WHAT NEEDS TO BE DONE
The answer must consist of every line in the records that contains the word "Task".

(Beginning of SUPPLIED RECORDS)

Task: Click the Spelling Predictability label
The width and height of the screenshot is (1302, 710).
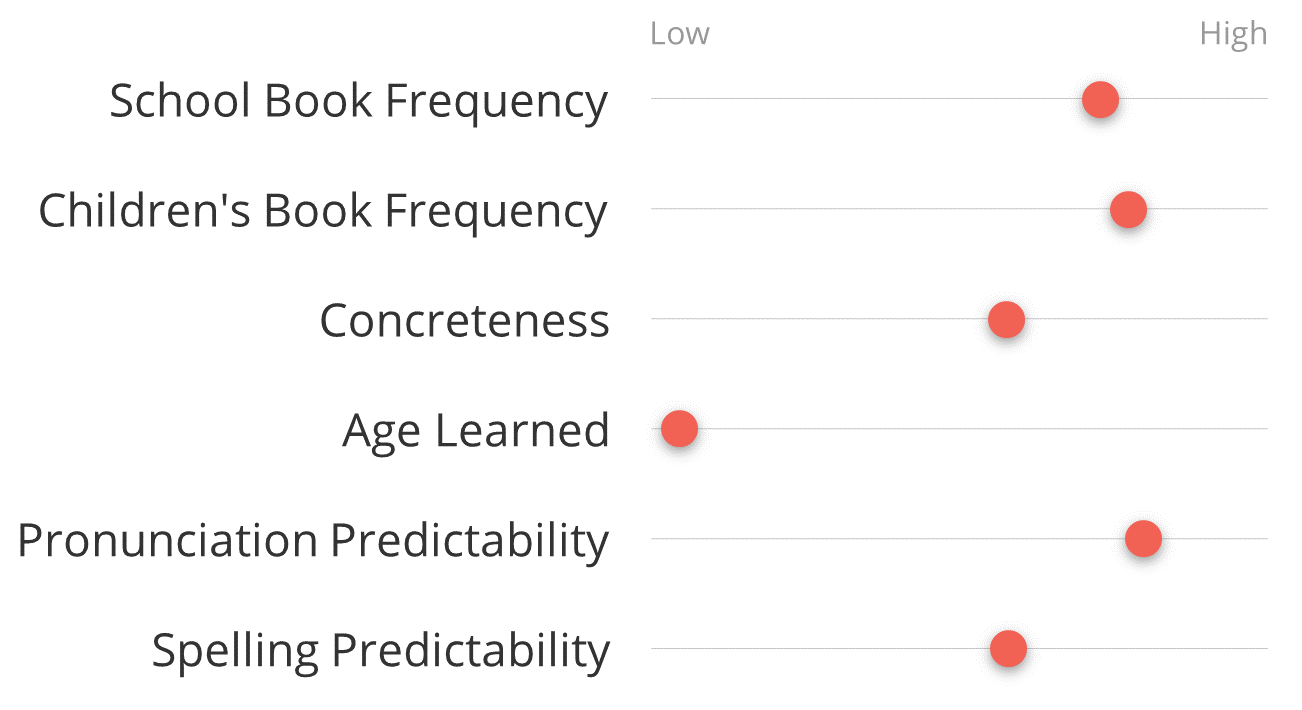Action: [x=380, y=652]
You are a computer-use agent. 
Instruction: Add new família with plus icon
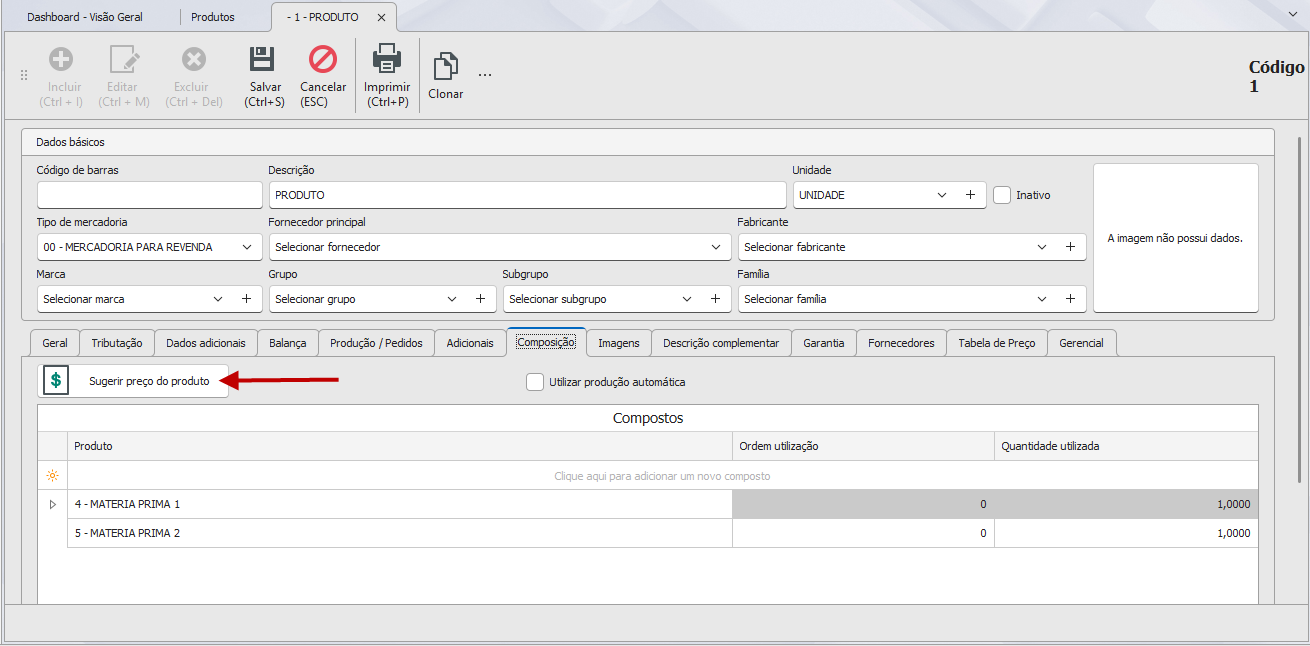(1070, 299)
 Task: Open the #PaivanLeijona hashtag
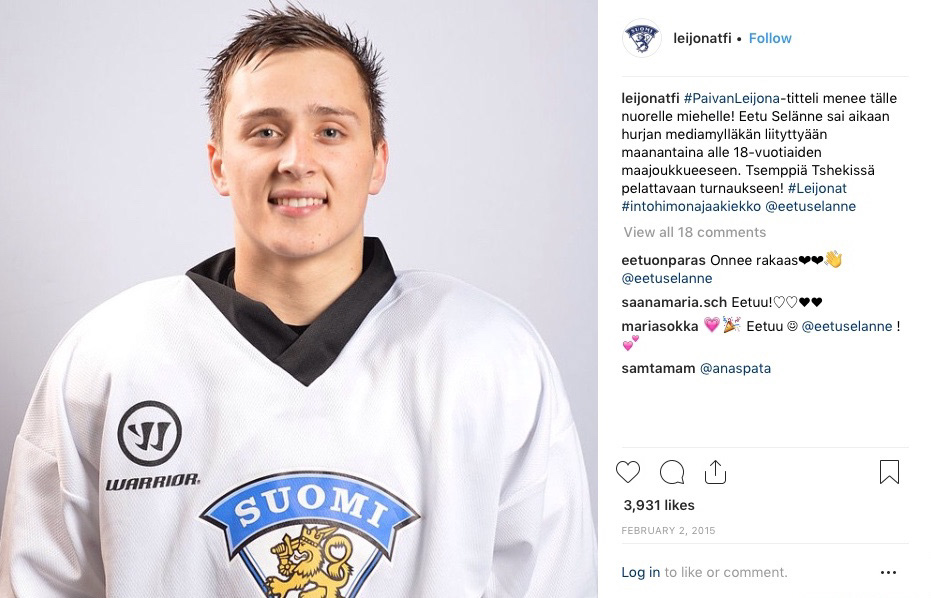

(End of SUPPLIED RECORDS)

SOLUTION FOR THIS EXERCISE
Task: Click the Spelling Predictability label
 Task: Open the #PaivanLeijona hashtag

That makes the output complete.